MoneyGram International

MoneyGram International, Inc. (MGI) Officers and Directors Accused of Breaching Fiduciary Duties

According to the complaint against the company's officers and directors for breaches of their fiduciary duties from at least February 11, 2014 through the present, MoneyGram International, Inc. (MGI) boasted about its compliance and anti-fraud programs for years. However, for over four years, MoneyGram was aware of high levels of fraud involving its money transfer system but failed to put adequate anti-fraud countermeasures in place because doing so would negatively impact its revenue.
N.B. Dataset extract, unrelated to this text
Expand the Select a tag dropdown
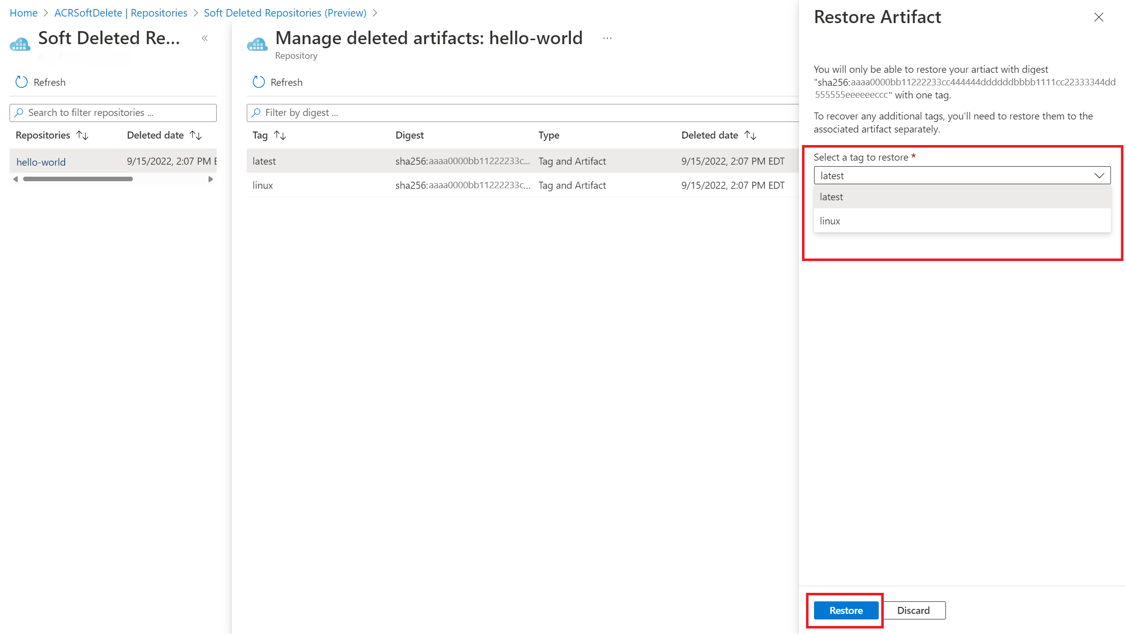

Furthermore, officers and directors caused Moneygram to initiate repurchases of its common stock at artificially inflated prices. In total, Moneygram overpaid an aggregate amount of approximately $21.6 million for the repurchases. On November 8, 2018, the Federal Trade Commission ("FTC") announced that MoneyGram had agreed to pay $125 million to settle allegations that (1) MoneyGram violated the FTC's 2009 order requiring the company to implement a comprehensive anti-fraud program, and (2) that MoneyGram breached a 2012 Department of Justice Deferred Prosecution Agreement concerning the company's anti-fraud programs. Moneygram stock now trades significantly lower than prior to the alleged wrongdoing.